The Corporations Amendment (Digital Assets Framework) Bill 2025 has received Royal Assent, introducing digital asset platforms and tokenised custody platforms as financial products.

Where things stand 

On 8 April 2026, the Corporations Amendment (Digital Assets Framework) Bill 2025 (Bill) received Royal Assent. The Bill amends the Corporations Act 2001 (Cth) (Corporations Act) to extend the Australian financial services licence (AFSL) framework to digital assets.

New products and obligations

The Bill introduces two new categories of financial products under the Corporations Act:

  • Digital Asset Platforms (DAPs), being a facility where an operator holds digital tokens (underlying assets), either for themselves or on behalf of someone else.
  • Tokenised Custody Platforms (TCPs), being a facility where an operator identifies and holds assets other than money, issuing a single digital token for each asset, which grants the holder the right to redeem or direct the delivery of that asset. The operator acts on behalf of the token holder, often as trustee or bailee, and may also manage the asset according to the holder’s instructions.

Operators of these platforms will be required to hold an Australian financial services licence (AFSL) and comply with the general obligations that apply to all AFSL holders. These obligations do not apply to digital asset issuers or to businesses that create or use digital assets for non-financial purposes.

DAP and TCP operators will also need to comply with additional obligations, including:

  • Minimum standards to be developed by ASIC relating to asset holding, transactions and settlement.
  • Disclosure obligations including the requirement to provide clients the same disclosure about the underlying assets they acquire through a DAP or TCP. This is the same disclosure they would receive if they acquired those assets directly.

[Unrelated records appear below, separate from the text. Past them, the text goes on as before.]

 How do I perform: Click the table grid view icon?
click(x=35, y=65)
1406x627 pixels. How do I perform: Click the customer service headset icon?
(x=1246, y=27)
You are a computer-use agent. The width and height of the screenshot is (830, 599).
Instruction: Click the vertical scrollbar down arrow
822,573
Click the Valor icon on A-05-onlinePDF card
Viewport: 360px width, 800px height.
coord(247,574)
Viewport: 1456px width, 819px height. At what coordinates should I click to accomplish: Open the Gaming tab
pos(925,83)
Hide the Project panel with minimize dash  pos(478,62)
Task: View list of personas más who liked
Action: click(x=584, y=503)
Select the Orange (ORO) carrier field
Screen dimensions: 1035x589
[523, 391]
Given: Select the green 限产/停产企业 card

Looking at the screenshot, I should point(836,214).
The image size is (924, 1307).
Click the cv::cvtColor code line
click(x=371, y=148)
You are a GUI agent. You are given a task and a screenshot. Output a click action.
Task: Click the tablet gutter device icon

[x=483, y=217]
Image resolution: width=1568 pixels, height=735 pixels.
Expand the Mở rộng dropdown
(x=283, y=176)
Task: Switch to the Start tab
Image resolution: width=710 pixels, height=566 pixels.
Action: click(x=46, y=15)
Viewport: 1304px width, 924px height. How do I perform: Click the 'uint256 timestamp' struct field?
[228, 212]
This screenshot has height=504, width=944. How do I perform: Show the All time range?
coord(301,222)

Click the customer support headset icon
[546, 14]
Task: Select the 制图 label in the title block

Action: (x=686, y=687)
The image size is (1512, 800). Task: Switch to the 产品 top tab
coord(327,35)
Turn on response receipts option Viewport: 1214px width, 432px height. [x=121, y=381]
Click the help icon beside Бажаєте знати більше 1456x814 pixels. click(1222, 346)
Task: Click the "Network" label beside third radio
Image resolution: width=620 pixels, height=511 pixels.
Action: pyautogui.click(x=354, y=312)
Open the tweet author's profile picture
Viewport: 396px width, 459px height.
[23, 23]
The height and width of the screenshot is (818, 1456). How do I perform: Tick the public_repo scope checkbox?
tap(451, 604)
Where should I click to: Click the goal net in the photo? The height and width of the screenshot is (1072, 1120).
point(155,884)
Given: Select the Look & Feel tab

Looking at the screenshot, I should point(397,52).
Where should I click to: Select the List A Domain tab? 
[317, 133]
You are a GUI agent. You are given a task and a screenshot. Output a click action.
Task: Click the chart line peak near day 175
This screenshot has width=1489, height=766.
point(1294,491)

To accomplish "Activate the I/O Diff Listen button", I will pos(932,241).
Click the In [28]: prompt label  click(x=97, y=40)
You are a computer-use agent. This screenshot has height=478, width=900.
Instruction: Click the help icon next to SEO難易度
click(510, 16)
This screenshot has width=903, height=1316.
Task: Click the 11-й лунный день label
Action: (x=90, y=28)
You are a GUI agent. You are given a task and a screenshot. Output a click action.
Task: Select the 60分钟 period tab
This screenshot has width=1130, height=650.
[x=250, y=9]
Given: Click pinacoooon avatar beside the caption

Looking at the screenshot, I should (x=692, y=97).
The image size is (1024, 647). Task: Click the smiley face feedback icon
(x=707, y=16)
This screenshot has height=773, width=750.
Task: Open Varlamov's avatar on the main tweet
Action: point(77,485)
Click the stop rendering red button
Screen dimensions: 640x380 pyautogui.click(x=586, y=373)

Operators must also prepare and publish a platform guide, platform voting policy and platform rules.

Other considerations

The Bill also provides the following:

  • Staking: certain ‘custodial staking arrangements’ will not be managed investment schemes or financial products.
  • Wrapped tokens: redemption rights are disregarded when deciding whether a wrapped token (or rights attached to it) is a financial product, unless the holder’s rights materially differ from holding the referenced asset directly.
  • Low-value DAP exemption: an issuer of a DAP does not need to hold an AFSL if the total market value of transactions across all its platforms does not exceed $10 million over a 12-month period.
  • Targeted fundraising, product disclosure and anti‑hawking relief: certain fundraising, product disclosure and anti‑hawking obligations do not apply on the basis that investor protection is delivered through the platform guide together with underlying‑asset disclosures.
  • Incidental arranging relief: a person primarily engaged in a non‑financial services business is not required to hold an AFSL only because, in the ordinary course of that business, they arrange for a person to use a DAP or TCP or inform them of its availability. The relief is limited to introductions and incidental arranging.

What’s next

The Digital Asset Framework will commence on 9 April 2027.

For the first 6 months from commencement (the transition period), the DAP/TCP amendments do not apply to the provision of a DAP/TCP financial service while the relevant provider does not hold an AFSL with an authorisation for that service. If the provider has made an application to ASIC, the DAP/TCP amendments do not apply to the provision of a DAP/TCP financial service until the day after ASIC makes a decision regarding the application.